• _Work instruction_
The records below are to be returned exactly as written, minus their pictures.

• _Entries provided_

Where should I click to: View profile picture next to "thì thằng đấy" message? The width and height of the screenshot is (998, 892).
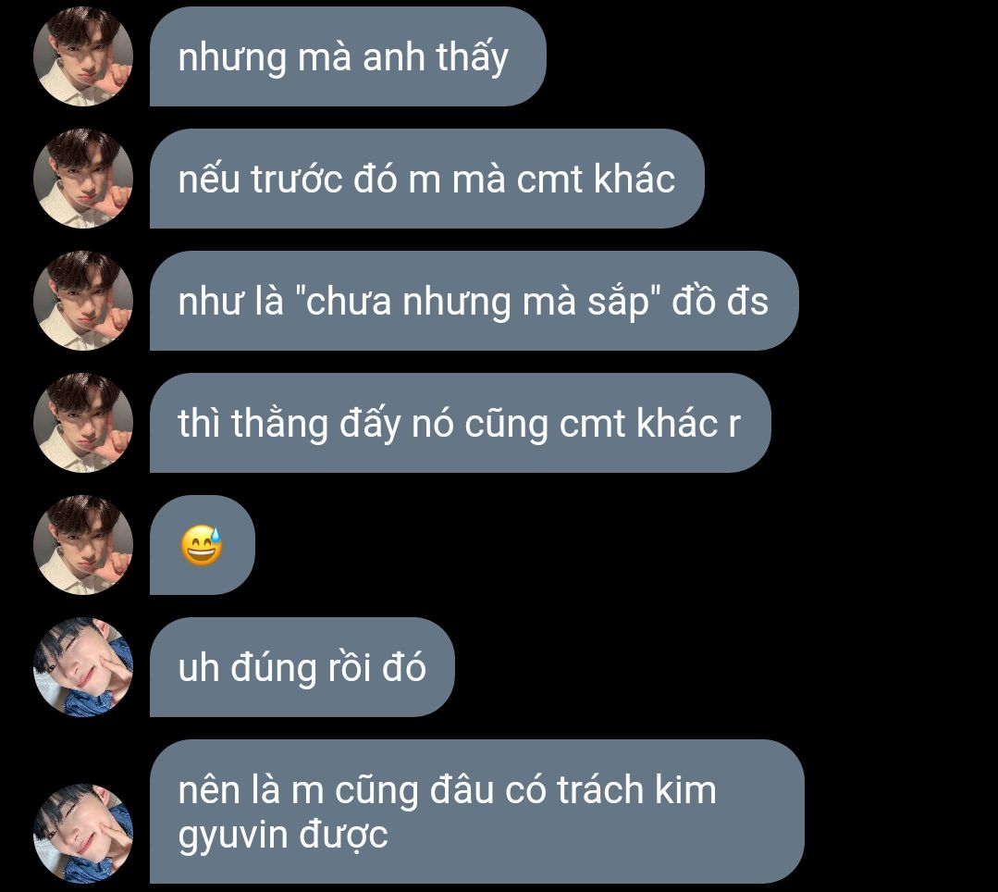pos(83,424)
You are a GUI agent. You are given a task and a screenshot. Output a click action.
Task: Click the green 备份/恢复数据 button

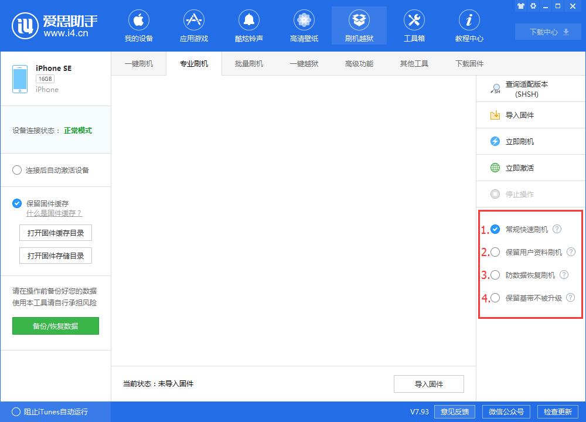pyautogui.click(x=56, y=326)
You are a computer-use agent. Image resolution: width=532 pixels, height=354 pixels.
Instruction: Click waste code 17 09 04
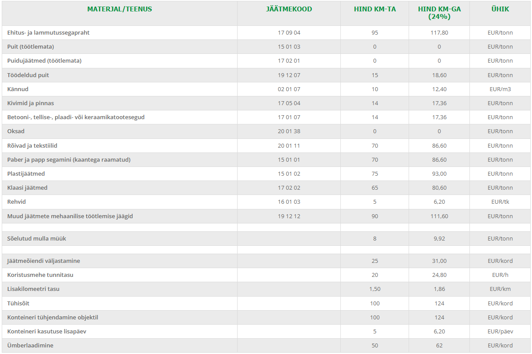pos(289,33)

• _The answer_
Where should I click to: View profile picture next to "thì thằng đấy" message? The width and height of the screenshot is (998, 892).
pos(83,424)
You are a GUI agent. You are given a task and a screenshot. Output a click action.
Task: Click the green 备份/恢复数据 button

pyautogui.click(x=56, y=326)
You are a computer-use agent. Image resolution: width=532 pixels, height=354 pixels.
Instruction: Click waste code 17 09 04
pos(289,33)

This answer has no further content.